* **ОТРЫВОК ТЕКСТА**:

============

Надежда Павлович как-то написала четверостишие:
У сада есть яблони,
У женщины есть дети,
А у меня только песни,
И мне — больно.
На это Александр Блок в августе 1920 года ответил:
Яблони сада вырваны,
Дети у женщины взяты,
Песню не взять, не вырвать,
Сладостна боль ее.
Оказывается, тогда всерьез обсуждались планы молодой страны советов о предполагаемом декрете об отобрании детей у матерей для государственного воспитания.
Шестого августа 1917 года, во время жары и горения торфа, в блоковском дневнике появляется лирический фрагмент, предваренный словами «Между двух снов»:
«— Спасайте, спасайте!
Что спасать?
“Россию ”, “Родину”. “Отечество”, не знаю, что и как назвать, чтобы не стало больно и горько и стыдно перед бедными, озлобленными, темными, обиженными!
Но — спасайте! Желто-бурые клубы, за которыми — тление и горение (как под Парголовым и Шуваловым, отчего по ночам весь город всегда окутан гарью). Стелются в миллионах душ, — пламя вражды, дикости, татарщины, злобы, унижения, забитости, недоверия, мести — то там, то здесь вспыхивает; русский большевизм гуляет, а дождя нет, и Бог не посылает его!

============

* **ПРИВЕДЁННЫЕ ЗАПИСИ**:

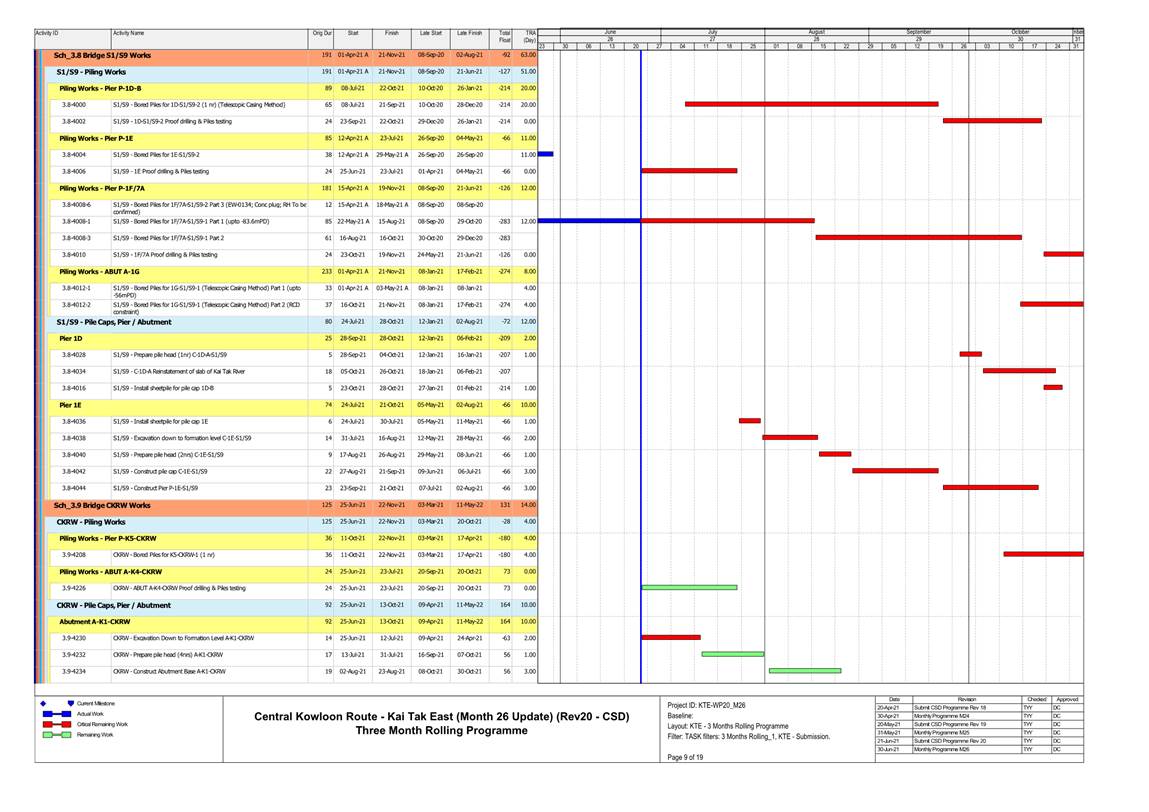Click the blue actual bar for activity 3.8-4004
The height and width of the screenshot is (812, 1149).
pos(545,154)
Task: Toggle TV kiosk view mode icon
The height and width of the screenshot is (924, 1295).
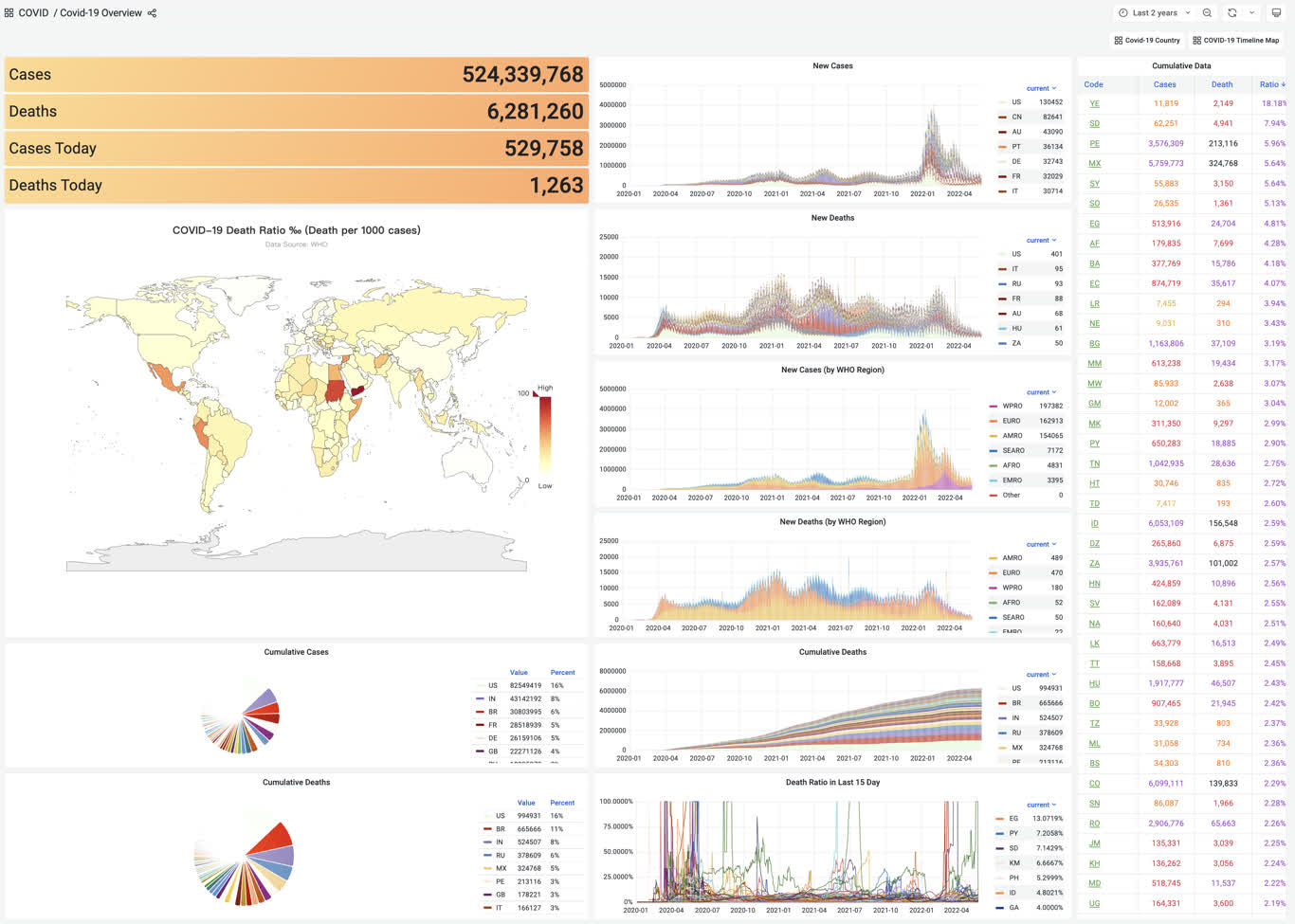Action: [x=1276, y=13]
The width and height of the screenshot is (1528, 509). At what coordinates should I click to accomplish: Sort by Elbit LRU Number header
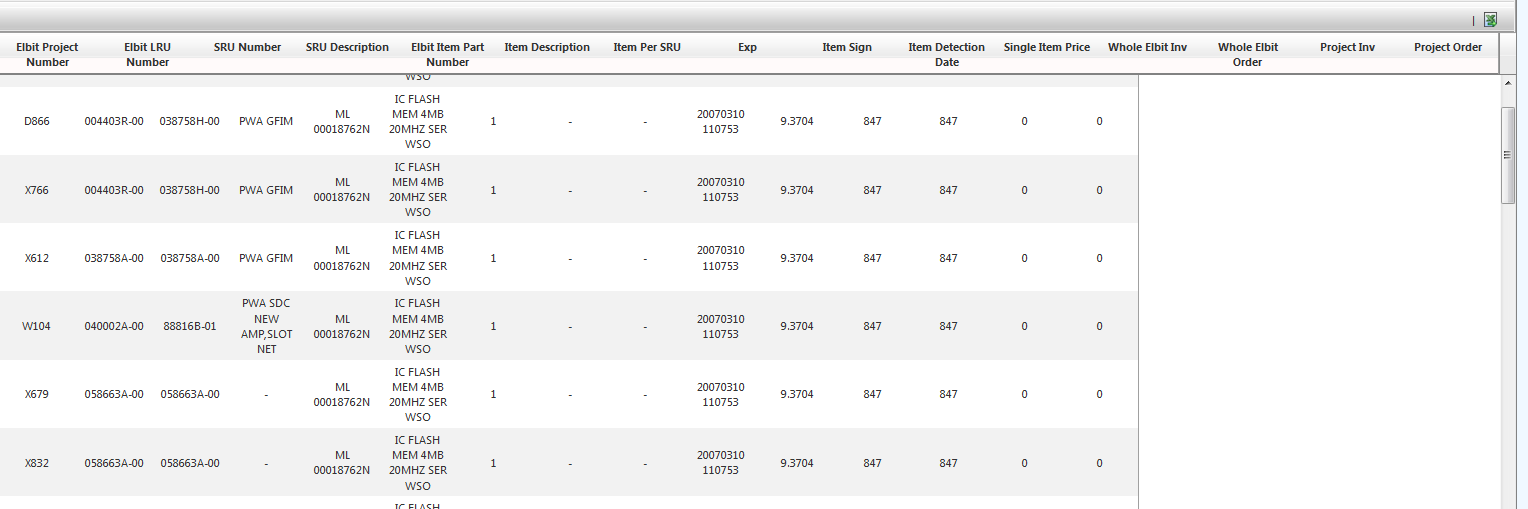coord(147,54)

============

* **ЧТО СДЕЛАТЬ**:
Напишите продолжение отрывка об Александре Блоке, начиная сразу после его последнего предложения. Записи для работы не понадобятся.

* **ОТВЕТ К ЗАДАНИЮ**:
Боже, в какой мы страшной зависимости от Твоего хлеба! Мы не боролись с Тобой, наше “древнее благочестие” надолго заслонило от нас промышленный путь; Твой Промысл был для нас больше нашего промысла. Но шли годы, и мы развратились иначе, мы остались безвольными, и вот теперь мы забыли и Твой Промысл, а своего промысла у нас по-прежнему нет, и мы зависим от колосьев, которые Ты можешь смять грозой, истоптать засухой и сжечь. Грозный Лик Твой, такой, как на древней иконе, теперь неумолим перед нами!»
«…лебедя чистого»
Последние месяцы жизни его мучили страшные боли.
26 мая 1921 года изможденный Блок написал Чуковскому: «Итак, «здравствуем и посейчас» сказать уже нельзя: слопала-таки поганая, гугнивая родимая матушка Россия, как чушка своего поросенка».
«Физические страдания в последние дни были так ужасны, — пишет Павлович, — что его стоны и вскрикивания были слышны на улице со второго этажа. Он задыхался. Врачи считали, что психически он болен безнадежно, а физическое выздоровление не исключено».
В феврале 1921 года в Доме литераторов он произнес речь на 84-ю годовщину смерти Пушкина, в которой он все про себя и сказал:
«Роль поэта – не легкая и не веселая; она трагическая.<…>
Люди могут отворачиваться от поэта и от его дела. Сегодня они ставят ему памятники; завтра хотят «сбросить его с корабля современности». То и другое определяет только этих людей, но не поэта; сущность поэзии, как всякого искусства, неизменна; то или иное отношение людей к поэзии в конце концов безразлично. <…>
Покой и воля. Они необходимы поэту для освобождения гармонии. Но покой и волю тоже отнимают. Не внешний покой, а творческий. Не ребяческую волю, не свободу либеральничать, а творческую волю, — тайную свободу. И поэт умирает, потому что дышать ему уже нечем; жизнь потеряла смысл».
Его земной путь окончился 7 августа 1921 года.
Отпевание было совершено протоиереем Алексеем Западаловым 10 августа (28 июля ст. ст.) в день празднования Смоленской иконы Божией Матери в церкви Воскресения Христова.
А Смоленская нынче именинница.
Синий ладан над травою стелется.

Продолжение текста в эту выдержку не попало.